> _Texto de lectura_
#####

Cuando se empieza a trabajar de periodista, suceden cosas extrañas: uno se convierte, de un día para otro y en la mente de los demás, en el depositario de saberes enigmáticos e informaciones reservadas, confusión a la que contribuye el desempeño de ciertos profesionales y aquel lema acerca del rol del cuarto poder. En las reuniones familiares o con amigos, por ejemplo, siempre llega el momento en que alguien pregunta sobre la veracidad del último chisme acerca del engaño de un conductor de televisión a su mujer, o de los avances en la investigación de algún funcionario de gobierno envuelto en asuntos turbios. De más está decir que, por lo general, hasta ese momento uno no tenía la menor idea de la existencia de aquel conductor ni de su amante, ni de que hubiera un nuevo funcionario de gobierno perseguido por enriquecimiento ilícito (sobre todo porque en estos casos la noticia no conlleva ninguna novedad).

#####

Según el texto sobre el oficio de periodista, ¿en qué se convierte uno, en la mente de los demás, al empezar a trabajar de periodista?

(Ítems del conjunto de datos)

#####

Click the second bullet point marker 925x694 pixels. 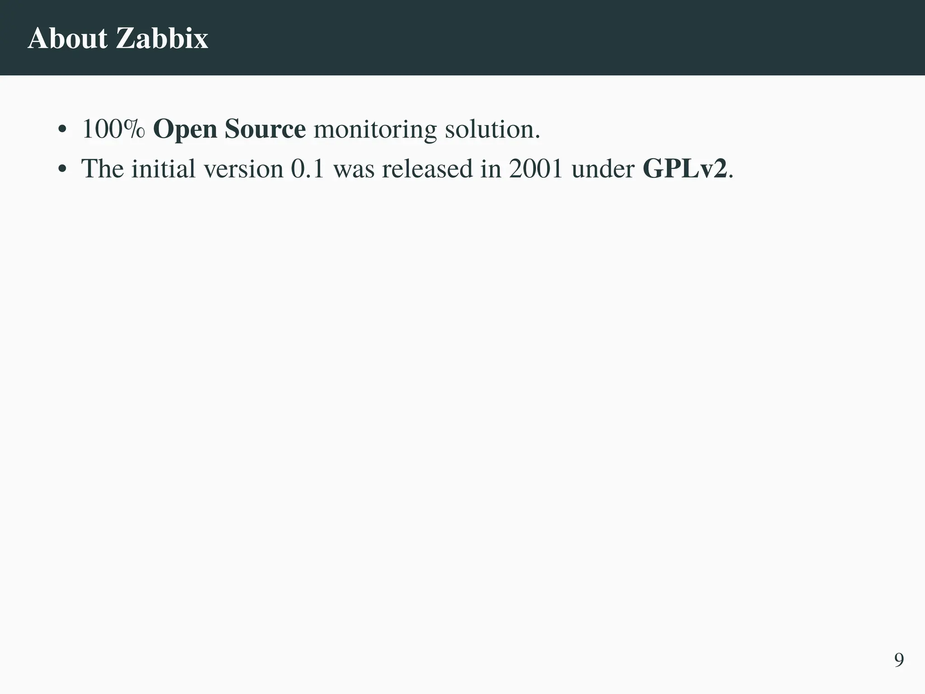click(x=62, y=170)
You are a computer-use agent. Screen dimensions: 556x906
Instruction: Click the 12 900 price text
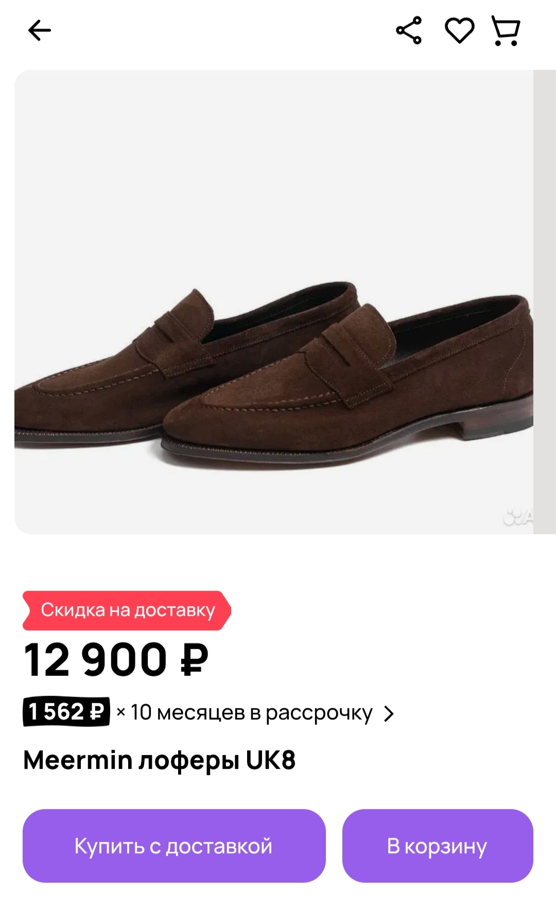coord(96,660)

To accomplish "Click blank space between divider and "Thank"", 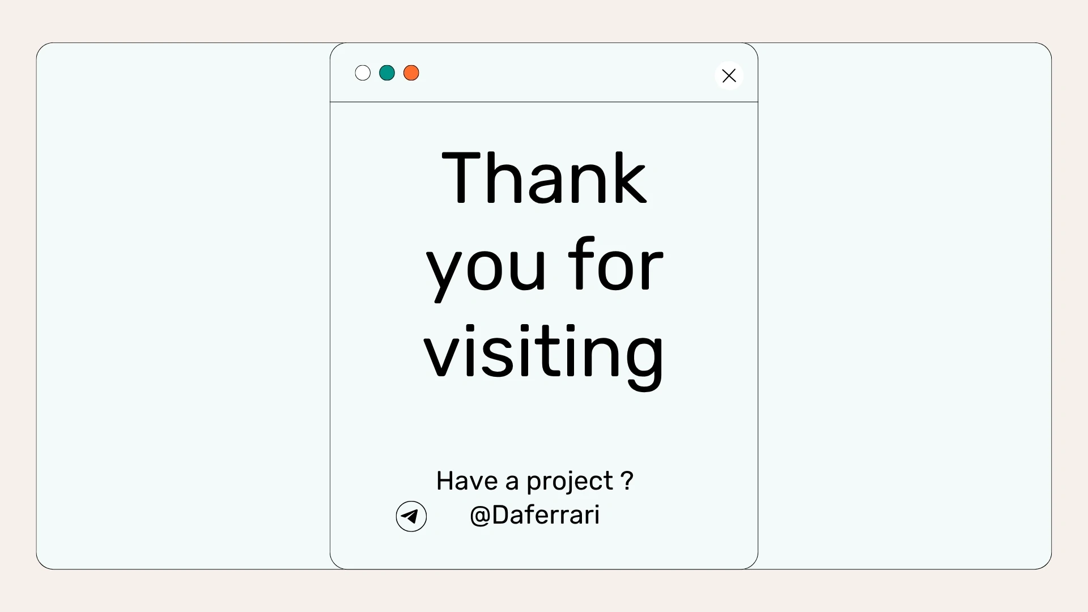I will 544,124.
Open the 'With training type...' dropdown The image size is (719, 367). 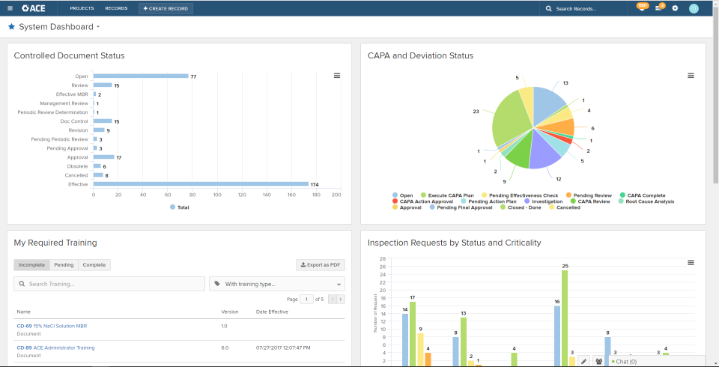pos(277,284)
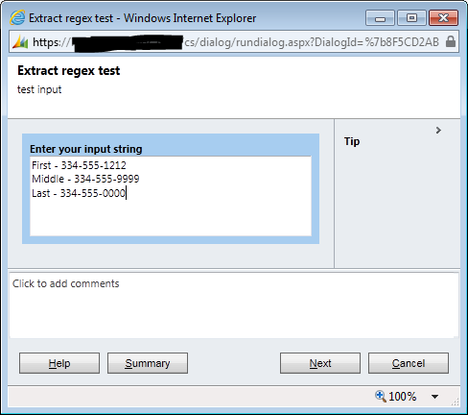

#####

> _Respuesta al problema_
En el depositario de saberes enigmáticos e informaciones reservadas.